したがって,引用発明のCRTディスプレイをパチンコ機において採用する際,このCRTディスプレイをドットマトリクス型ディスプレイに変更することは,単なる設計事項である,と認められる。
(2) 次に,引用発明の相互に離隔したシンボル列表示領域を,一つの連続した表示領域にすることの容易推考性について検討する。
乙2公報には,以下の記載がある(別紙9参照)。
ア「従来のX-Yマトリクス形デイスプレイ装置の表示画面の概略図を第1図により説明すると,・・・5×7ドツト(図示の場合)・・・の絵素で構成された1文字単位の表示素子2が各々X及びY方向共に適度な間隔を置いて並べられている。・・・この様な表示の上下移動は行単位で行われる為,間歇的且つ不連続となり例えば文字を連続して表示する際には非常に読みにくいという欠点があつた。」(乙第2号証2頁左上欄1行目〜16行目) イ「本発明は上述の如き従来の装置に存する欠点を除去し,表示絵素を構成するドツトが,X-Y方向に等間隔に配列されている表示画面上に横一列に表示されている文字,記号等の表示パターンをそのまま上下方向に対してドット単位で移動させる事により表示が滑らかに移動する事を特徴とする・・・」(同号証2頁左上欄17行目〜右上欄3行目) ウ「第2図は・・・本実施例に於ては,1文字の絵素として5×7ドツト方式を採用している為,Y方向にはn個のドツトが並び一方,X方向に対して5個を1組としてm組,合計5m個のドツトが並んで各々行列状に配置されている。」(同号証2枚目右上欄5行目〜12行目) エ「本方式によれば・・・内容が非常に見易いという大きな特長を持ち,且つ,限られた表示画面の面積全部を表示に使用し且つ外部からの入力データを連続的に表示する事が可能な為,・・・」(同号証3頁右下欄16行目〜4頁左上欄2行目) (3) 以上のとおり,乙2公報には,従来,文字パターンを表示できる単位となる,複数の表示素子を間隔を置いて行列状に配置していた構成に代え,この単位表示素子を隙間なく配置し,かつ,文字パターンを,行単位ではなくドット単位で上下に移動させることにより,表示が見易く,かつ,限られた表示画面の面積全部を有効に使用することが開示されている。

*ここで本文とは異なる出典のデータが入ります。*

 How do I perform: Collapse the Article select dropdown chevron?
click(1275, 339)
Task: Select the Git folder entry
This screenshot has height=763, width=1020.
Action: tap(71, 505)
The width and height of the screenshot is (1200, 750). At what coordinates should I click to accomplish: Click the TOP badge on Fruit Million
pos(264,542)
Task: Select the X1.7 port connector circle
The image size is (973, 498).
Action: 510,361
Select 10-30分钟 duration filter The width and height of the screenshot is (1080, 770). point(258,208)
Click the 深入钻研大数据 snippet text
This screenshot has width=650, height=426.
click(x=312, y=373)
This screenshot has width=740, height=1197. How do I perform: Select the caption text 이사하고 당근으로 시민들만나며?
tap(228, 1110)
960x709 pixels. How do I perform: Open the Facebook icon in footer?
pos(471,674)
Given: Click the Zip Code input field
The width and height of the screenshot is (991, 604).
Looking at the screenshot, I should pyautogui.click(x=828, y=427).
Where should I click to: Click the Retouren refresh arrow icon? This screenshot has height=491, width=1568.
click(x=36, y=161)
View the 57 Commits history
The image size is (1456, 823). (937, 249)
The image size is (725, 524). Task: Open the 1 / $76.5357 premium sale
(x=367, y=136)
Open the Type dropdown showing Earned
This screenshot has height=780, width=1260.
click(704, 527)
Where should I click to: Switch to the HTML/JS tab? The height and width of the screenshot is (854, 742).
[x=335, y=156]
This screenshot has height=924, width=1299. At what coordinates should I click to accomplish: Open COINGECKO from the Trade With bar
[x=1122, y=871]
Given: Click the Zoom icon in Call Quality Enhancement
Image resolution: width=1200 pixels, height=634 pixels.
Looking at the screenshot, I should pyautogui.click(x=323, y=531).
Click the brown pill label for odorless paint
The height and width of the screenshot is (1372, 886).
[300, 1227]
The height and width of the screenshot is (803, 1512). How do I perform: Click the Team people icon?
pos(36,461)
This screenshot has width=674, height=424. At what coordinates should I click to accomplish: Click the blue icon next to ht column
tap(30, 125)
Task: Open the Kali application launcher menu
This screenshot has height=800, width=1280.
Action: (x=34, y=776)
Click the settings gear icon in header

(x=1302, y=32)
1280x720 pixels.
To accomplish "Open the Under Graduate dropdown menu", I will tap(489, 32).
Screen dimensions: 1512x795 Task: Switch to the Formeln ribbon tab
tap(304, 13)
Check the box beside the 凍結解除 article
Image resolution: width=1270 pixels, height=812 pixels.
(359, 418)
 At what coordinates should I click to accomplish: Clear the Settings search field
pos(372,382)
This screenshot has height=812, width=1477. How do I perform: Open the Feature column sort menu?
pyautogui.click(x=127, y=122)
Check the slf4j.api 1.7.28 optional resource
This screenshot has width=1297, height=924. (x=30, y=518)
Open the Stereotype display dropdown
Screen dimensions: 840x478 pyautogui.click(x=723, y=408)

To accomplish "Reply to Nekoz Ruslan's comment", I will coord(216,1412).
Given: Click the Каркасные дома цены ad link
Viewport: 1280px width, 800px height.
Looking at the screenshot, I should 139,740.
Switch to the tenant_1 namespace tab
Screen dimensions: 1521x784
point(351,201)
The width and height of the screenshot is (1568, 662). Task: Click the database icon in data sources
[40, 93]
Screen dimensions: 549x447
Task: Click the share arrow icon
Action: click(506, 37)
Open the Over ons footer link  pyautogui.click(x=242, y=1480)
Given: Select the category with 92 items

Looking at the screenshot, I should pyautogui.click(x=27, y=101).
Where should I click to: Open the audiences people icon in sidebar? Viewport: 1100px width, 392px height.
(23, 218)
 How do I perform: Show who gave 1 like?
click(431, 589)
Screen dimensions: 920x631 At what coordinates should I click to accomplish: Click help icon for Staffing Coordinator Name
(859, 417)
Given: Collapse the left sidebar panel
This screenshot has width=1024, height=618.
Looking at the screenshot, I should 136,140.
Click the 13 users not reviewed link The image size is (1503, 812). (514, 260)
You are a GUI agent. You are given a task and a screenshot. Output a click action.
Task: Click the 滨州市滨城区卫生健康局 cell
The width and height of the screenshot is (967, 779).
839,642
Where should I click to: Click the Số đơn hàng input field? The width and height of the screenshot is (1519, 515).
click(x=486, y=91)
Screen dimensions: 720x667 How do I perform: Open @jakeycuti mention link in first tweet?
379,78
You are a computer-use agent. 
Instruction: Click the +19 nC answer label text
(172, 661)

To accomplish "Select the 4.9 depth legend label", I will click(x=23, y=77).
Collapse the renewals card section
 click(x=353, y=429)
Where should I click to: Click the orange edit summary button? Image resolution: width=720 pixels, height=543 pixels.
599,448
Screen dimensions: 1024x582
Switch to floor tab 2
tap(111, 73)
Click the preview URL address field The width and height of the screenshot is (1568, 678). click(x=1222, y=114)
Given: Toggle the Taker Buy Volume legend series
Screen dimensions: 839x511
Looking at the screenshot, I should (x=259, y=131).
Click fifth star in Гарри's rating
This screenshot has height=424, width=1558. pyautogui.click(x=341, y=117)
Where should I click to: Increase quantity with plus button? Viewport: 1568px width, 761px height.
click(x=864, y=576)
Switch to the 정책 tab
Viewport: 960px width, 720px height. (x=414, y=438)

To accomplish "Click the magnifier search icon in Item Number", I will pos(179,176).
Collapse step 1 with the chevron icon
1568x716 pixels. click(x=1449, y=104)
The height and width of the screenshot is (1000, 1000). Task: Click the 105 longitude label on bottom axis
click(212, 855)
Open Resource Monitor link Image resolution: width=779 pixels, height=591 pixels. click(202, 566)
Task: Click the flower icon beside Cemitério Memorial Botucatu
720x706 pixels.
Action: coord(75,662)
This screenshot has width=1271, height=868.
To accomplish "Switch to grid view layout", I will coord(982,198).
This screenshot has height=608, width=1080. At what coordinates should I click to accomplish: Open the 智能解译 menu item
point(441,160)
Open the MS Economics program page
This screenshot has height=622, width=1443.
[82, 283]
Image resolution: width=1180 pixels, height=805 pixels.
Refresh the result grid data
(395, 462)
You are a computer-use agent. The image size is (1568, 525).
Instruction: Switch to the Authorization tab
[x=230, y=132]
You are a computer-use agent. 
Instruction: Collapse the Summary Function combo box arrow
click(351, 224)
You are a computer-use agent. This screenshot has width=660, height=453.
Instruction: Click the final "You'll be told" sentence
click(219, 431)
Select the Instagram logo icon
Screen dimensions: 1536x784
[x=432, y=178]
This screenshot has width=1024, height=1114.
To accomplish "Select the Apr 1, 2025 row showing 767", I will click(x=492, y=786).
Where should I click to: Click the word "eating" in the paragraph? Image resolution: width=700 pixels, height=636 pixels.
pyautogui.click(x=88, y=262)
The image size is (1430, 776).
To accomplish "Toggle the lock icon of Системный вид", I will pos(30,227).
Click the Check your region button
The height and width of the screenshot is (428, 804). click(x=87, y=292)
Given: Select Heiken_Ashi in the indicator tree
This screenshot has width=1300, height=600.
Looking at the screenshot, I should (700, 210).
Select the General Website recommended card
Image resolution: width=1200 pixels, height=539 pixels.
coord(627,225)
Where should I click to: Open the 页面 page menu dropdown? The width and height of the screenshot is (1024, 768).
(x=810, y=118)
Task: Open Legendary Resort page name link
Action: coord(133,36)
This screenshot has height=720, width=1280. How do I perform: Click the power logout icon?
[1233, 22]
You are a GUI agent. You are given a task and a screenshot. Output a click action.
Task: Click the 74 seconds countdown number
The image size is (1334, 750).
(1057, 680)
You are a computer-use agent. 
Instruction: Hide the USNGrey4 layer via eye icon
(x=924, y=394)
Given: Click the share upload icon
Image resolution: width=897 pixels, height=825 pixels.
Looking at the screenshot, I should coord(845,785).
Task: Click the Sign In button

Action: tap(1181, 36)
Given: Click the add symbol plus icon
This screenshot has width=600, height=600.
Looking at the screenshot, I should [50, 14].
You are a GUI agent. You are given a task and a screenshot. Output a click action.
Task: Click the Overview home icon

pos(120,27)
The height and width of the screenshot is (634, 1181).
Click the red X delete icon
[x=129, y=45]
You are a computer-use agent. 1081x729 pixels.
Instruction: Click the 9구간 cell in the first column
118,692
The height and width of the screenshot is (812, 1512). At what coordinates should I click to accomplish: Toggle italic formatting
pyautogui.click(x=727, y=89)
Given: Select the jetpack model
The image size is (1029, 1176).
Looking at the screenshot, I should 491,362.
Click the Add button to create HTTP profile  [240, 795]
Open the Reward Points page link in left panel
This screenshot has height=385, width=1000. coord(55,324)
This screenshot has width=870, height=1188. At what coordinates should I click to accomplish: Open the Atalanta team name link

乙1発明に代表されるような,図柄の表示部を備える,慣用技術たるパチンコ機においても,表示が見やすく,かつ,限られた表示面積を有効に活用できることが望ましいこと(原告が主張するとおり,パチンコ機では,スロット部の表示領域の大きさに制約があるからである。)は明らかであるから,乙1公報の第3図に示されるようなドットマトリクスLED26(5行7列)を横一列に間隔をおいて3個配列した表示器25において,この3個のドットマトリクスLED26を間隔を置くことなく横一列に配列し,「一つの連続した表示画面」とすることは,当業者が上記乙2公報の開示事項を参照して,容易になし得るというべきである。
引用発明のCRTディスプレイをドットマトリクス型ディスプレイに変更したものにおいても,同様の理由から,離隔して設けられているシンボル列表示領域を,連続したものにすることは,容易に推考できるものと認められる。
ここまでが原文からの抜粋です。